**Records provided**:
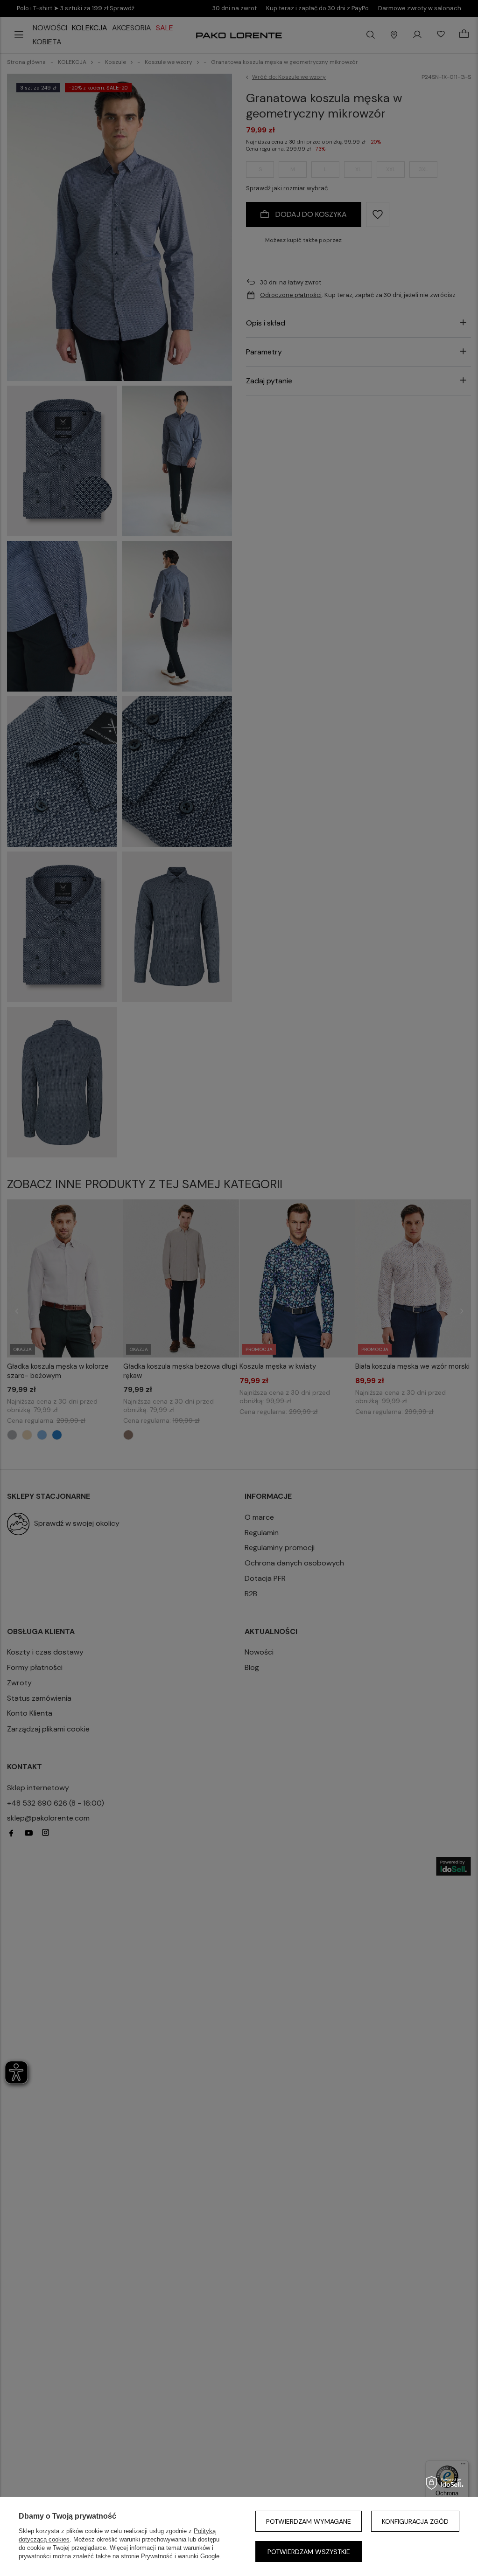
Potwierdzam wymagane (308, 2521)
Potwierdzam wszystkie (308, 2552)
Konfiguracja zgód (415, 2521)
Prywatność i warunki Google (180, 2556)
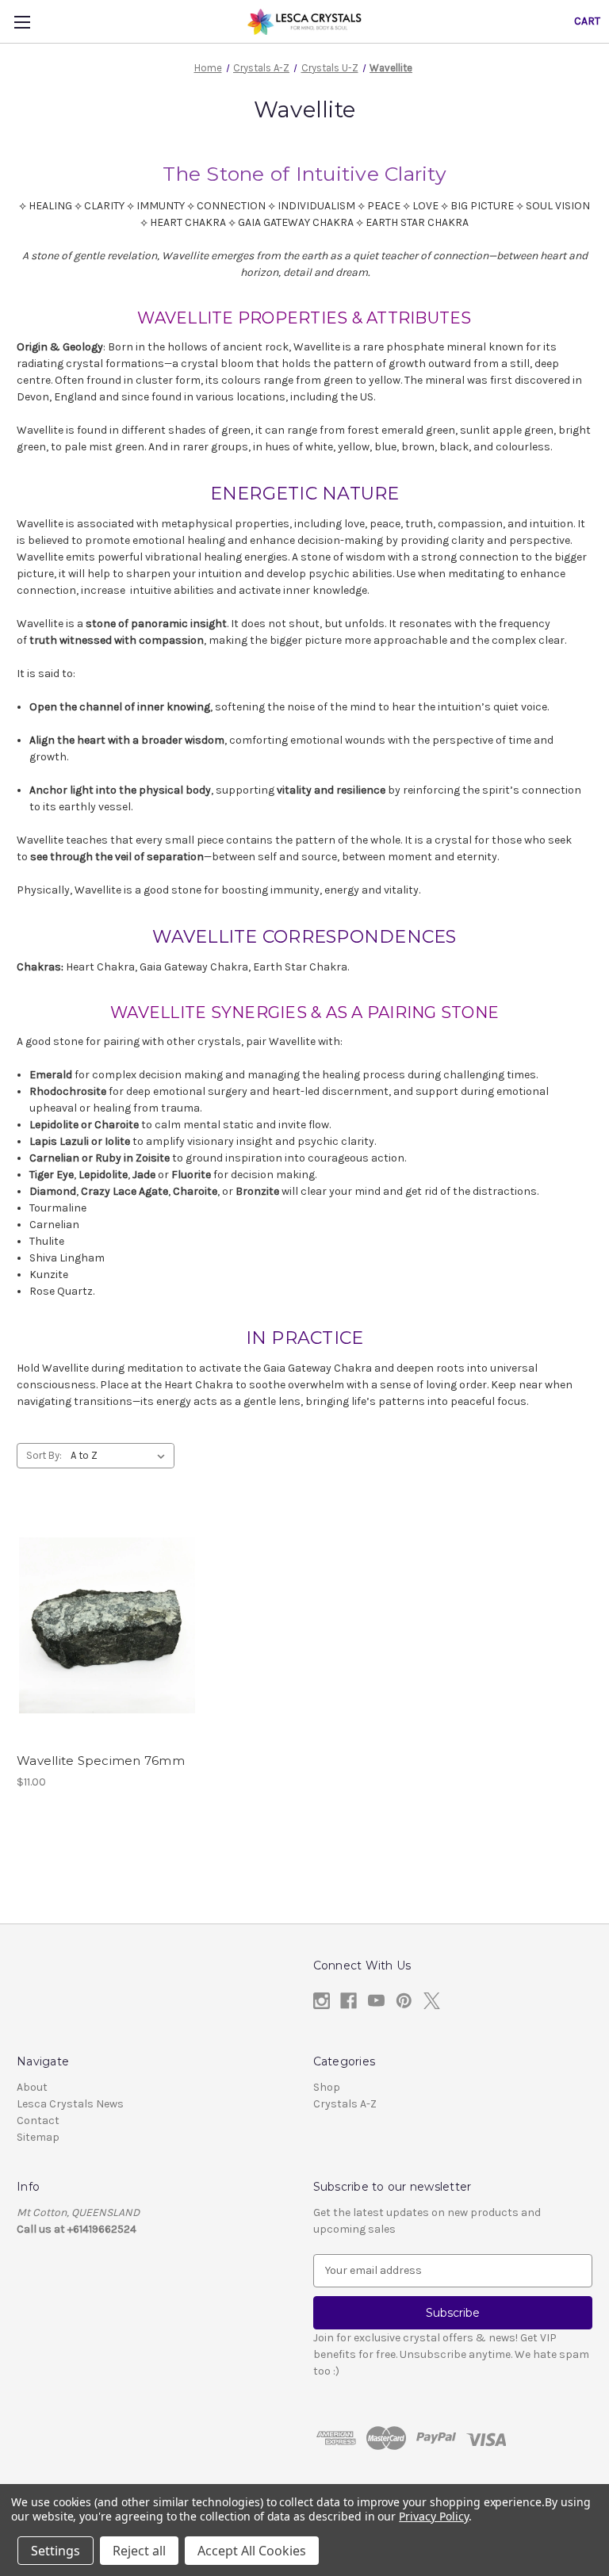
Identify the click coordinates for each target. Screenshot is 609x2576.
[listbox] (121, 1456)
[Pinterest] (404, 2000)
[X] (431, 2000)
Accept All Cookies (251, 2550)
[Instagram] (321, 2000)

**Assigned task**:
Your copy should hold each line above exactly and no pictures at all.

**Answer to this task**:
Potwierdzam wymagane (308, 2521)
Potwierdzam wszystkie (308, 2552)
Konfiguracja zgód (415, 2521)
Prywatność i warunki Google (180, 2556)
Identify the click coordinates for each target. Screenshot is 609x2576.
[listbox] (121, 1456)
[Pinterest] (404, 2000)
[X] (431, 2000)
Accept All Cookies (251, 2550)
[Instagram] (321, 2000)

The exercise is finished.